Home evaluation fee: the so-called house evaluation fee is to estimate the value of the house you buy, and your mortgage lender may ask you to pay for the assessment. The cost is about $150 million and 350 cents.
Mortgage insurance premium: if your mortgage is a high-ratio mortgage with a down payment of less than 20%, about 0.7.
5% Mel 3.75%, you need mortgage insurance to pay a certain premium. Your borrower may add the insurance premium to your mortgage or require you to pay it off before the transaction is completed.
Down payment: you can get a loan from the bank when you buy a house in Canada, but you have to pay the down payment yourself. It is usually 20% of the house price, which is the least for new immigrants who are out of work, and it usually requires 30%. Different banks have different rules. If you have a good job, the minimum can be reduced to 5%, but you must buy the Canadian Mortgage Insurance Program or GE Mortgage Insurance, and calculate the premium based on the loan amount and the down payment ratio, usually at a cost of several thousand yuan. The insurance premium is added to the amount of the loan, and the first installment should be ready a few days before the house is handed over.

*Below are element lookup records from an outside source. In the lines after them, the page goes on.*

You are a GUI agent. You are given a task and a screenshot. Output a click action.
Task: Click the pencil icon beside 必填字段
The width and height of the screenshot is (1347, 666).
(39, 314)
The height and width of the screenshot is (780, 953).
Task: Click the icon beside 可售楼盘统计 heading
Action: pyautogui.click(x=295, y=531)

Property tax / land tax: the local government evaluates the property every year and collects property tax according to the amount of valuation, depending on the location and the property. For example, the Toronto area is about 1% of the property’s valuation; the Vancouver area is evaluated by the government every three years, which is about 0.5% of the property’s valuation. 0.6%.
Property management fee: property management fee is $0.42 per square foot, the new house is lower, the old house is more expensive, the general condominium needs to pay, the independent house generally does not have this fee.
Housing rental management fee: investors and landlords can decide how to rent their houses according to their own conditions. generally, long-term landlords living in Canada will choose to find their own tenants; while short-term or infrequent landlords will entrust housing trusteeship companies to manage and rent them on their behalf. the fee mainly depends on the type and area of the room, and the monthly fee ranges from $100 to 400.
Income tax: in Canada, rental income belongs to taxable income, and taxpayers who own rental real estate should declare their income every year. According to the 2013 Canadian federal tax regulations, the income tax rate is classified by annual income, with a minimum of 15% and a maximum of 29%, while individual income tax rates vary from province to province.